▸ **REQUIRED WORK**:
1 – In the passage on asynchronous parallel adaptive gradient methods, APAM can be viewed as the async-parallel version of which method?
2 – Summarize the passage on asynchronous parallel adaptive gradient methods in two sentences.
3 – Write a continuation of the passage on asynchronous parallel adaptive gradient methods, starting after its last sentence.

▸ **PASSAGE PROVIDED**:
· · · ·
Adaptive stochastic gradient methods (SGMs), such as AdaGrad, Adam, and AMSGrad, have become very popular due to their great success in training deep learning models. These adaptive SGMs can practically be significantly faster than a classic non-adaptive SGM. We aim at speeding up adaptive SGMs on massively parallel and distributed computing resources. One way is to parallelize them in a synchronous (sync) way by using a large batch size, in order to obtain high parallelization speed-up. However, large-batch training in deep learning can often lead to worse generalization than small-batch training. To simultaneously gain fast convergence, high parallelization speed-up, and also good generalization, we propose to develop asynchronous (async) parallel adaptive SGMs.
Our algorithm, named as APAM, is designed under both shared-memory and distributed settings. For both settings, we adopt a master-worker architecture; see the illustration in Figure 1 below. APAM can be viewed as the async-parallel version of AMSGrad, due to the good theoretical and also practical performance. From the master's view, the pseudocode is shown in Algorithm 1 below.
· · · ·
▸ **COLLECTED DATA**:
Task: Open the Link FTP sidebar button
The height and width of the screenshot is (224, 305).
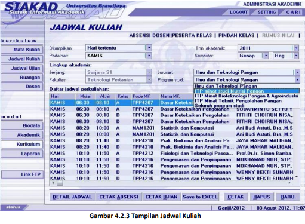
· · · ·
▸ **OUTPUTS BY TASK**:
1 – AMSGrad.

2 – Adaptive stochastic gradient methods such as AdaGrad, Adam, and AMSGrad can be much faster than classic non-adaptive ones, but parallelizing them synchronously with large batches often hurts generalization. To get fast convergence, high parallel speed-up, and good generalization together, the authors propose APAM, an asynchronous parallel version of AMSGrad that uses a master-worker architecture in both shared-memory and distributed settings.

3 –
We compare APAM to an async-parallel non-adaptive SGM for training the LeNet5 network on MNIST data set, and also to its synchronous counterpart for training an AllCNN network on Cifar10 data set. The sync-parallel adaptive method achieves very low parallelization speed-up, while APAM can achieve significantly higher speed-up. In addition, APAM inherits the fast convergence of adaptive stochastic gradient method and can yield higher prediction accuracy than the async-parallel non-adaptive SGM.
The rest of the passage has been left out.